I started by asking students to write an op-ed on whether sports betting should be legal and to use scholarly evidence to make their claims. More broadly, we engage with various economic and sociological articles on the topic that explore some harmful outcomes on consumer financial health and increasing rates of addiction since legalization took hold.
We explore topics including the sociological definitions of gender and masculinity and examine how an understanding of masculinity can help us better understand why young men participate in sports betting at disproportionately high rates and may be more at risk of developing problematic habits.

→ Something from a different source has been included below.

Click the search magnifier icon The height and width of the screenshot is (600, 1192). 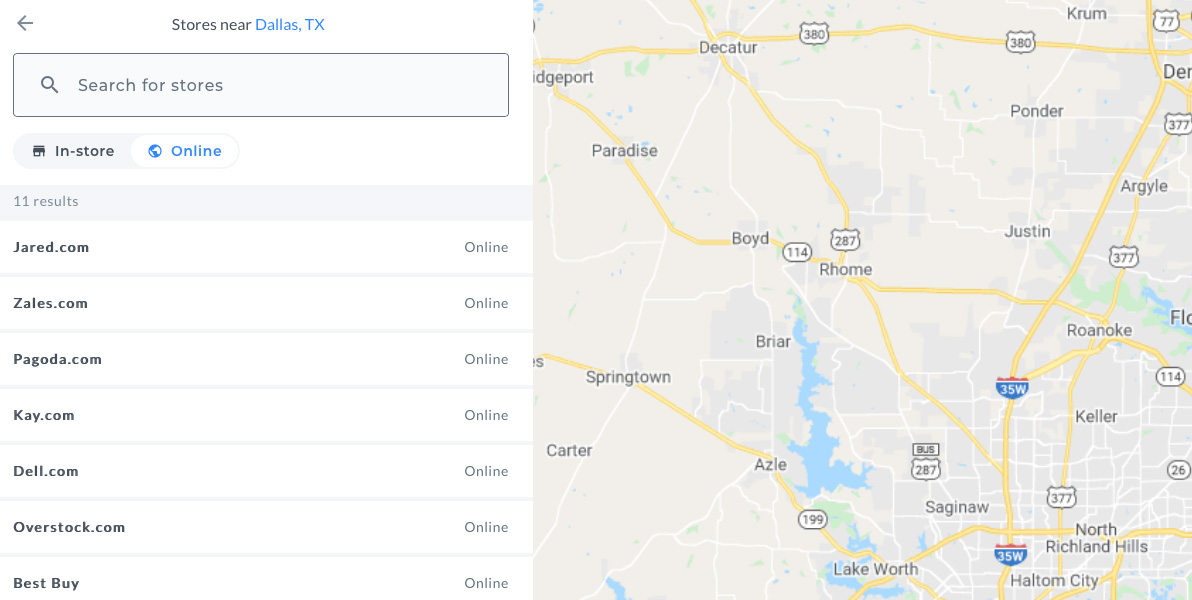(x=50, y=85)
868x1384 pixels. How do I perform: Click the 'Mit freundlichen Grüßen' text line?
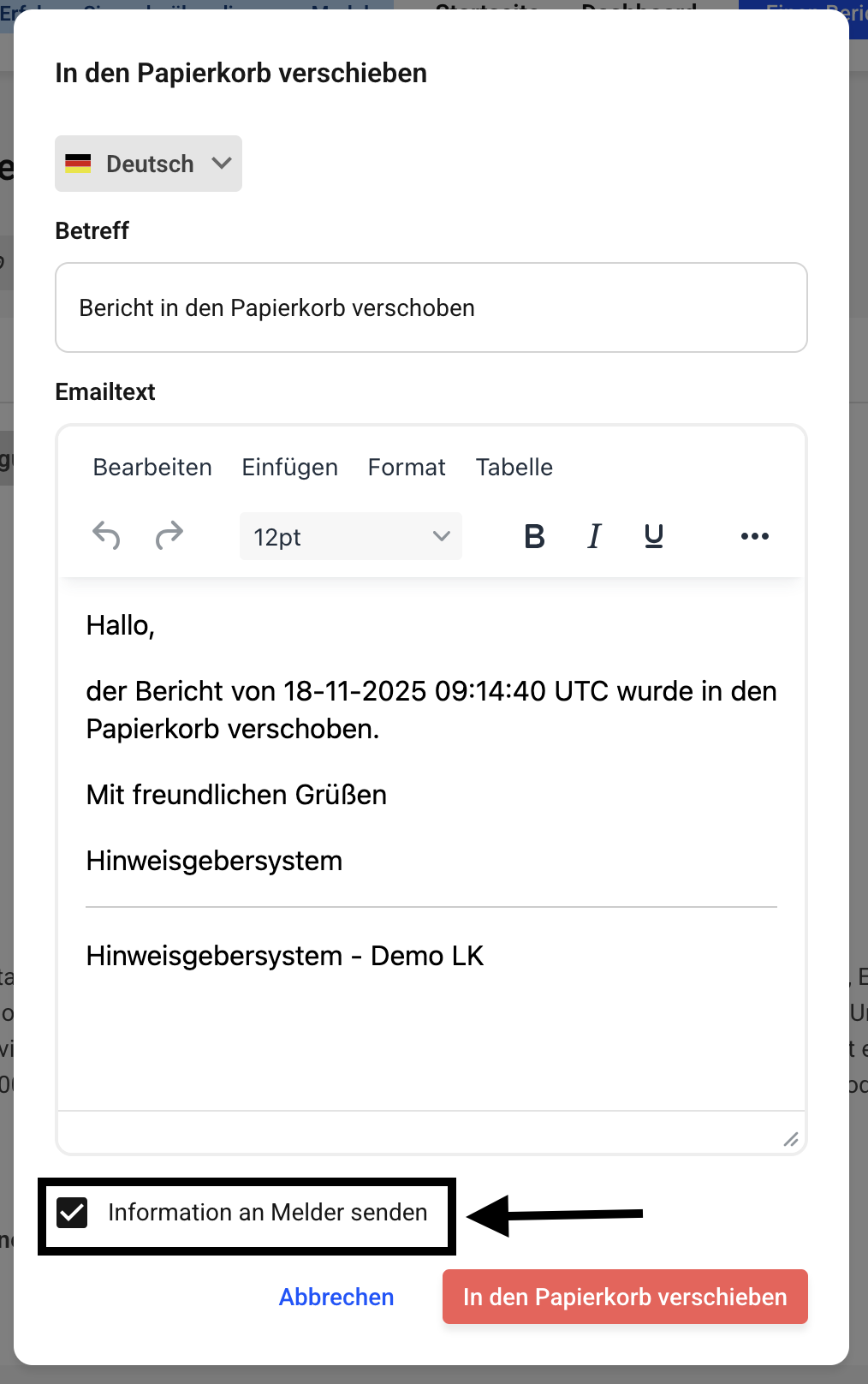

We examine the phenomena of the online attention economy, where companies use tactics to maximize users’ attention, and how sports betting companies fit in that dynamic. We also talk about policy, discussing the differences between access to betting on your phone versus going to a casino.
The Why
I believe this will be a major social issue throughout our students’ lives and they will have to reckon with the consequences (both negative and positive) of legalization.
It’s timely: This is happening right before our eyes.
As the college works to build the Institute for Public Good and inform the public leaders of the future, engagement with relevant and contemporary policy through the curriculum is important.
Ultimately, the course asks students to grapple with the central policy dilemma (through their writing) of whether the state’s primary obligation lies in shielding the public from harmful and addictive products or in enabling individuals to exercise their own freedoms, even when those freedoms carry risk.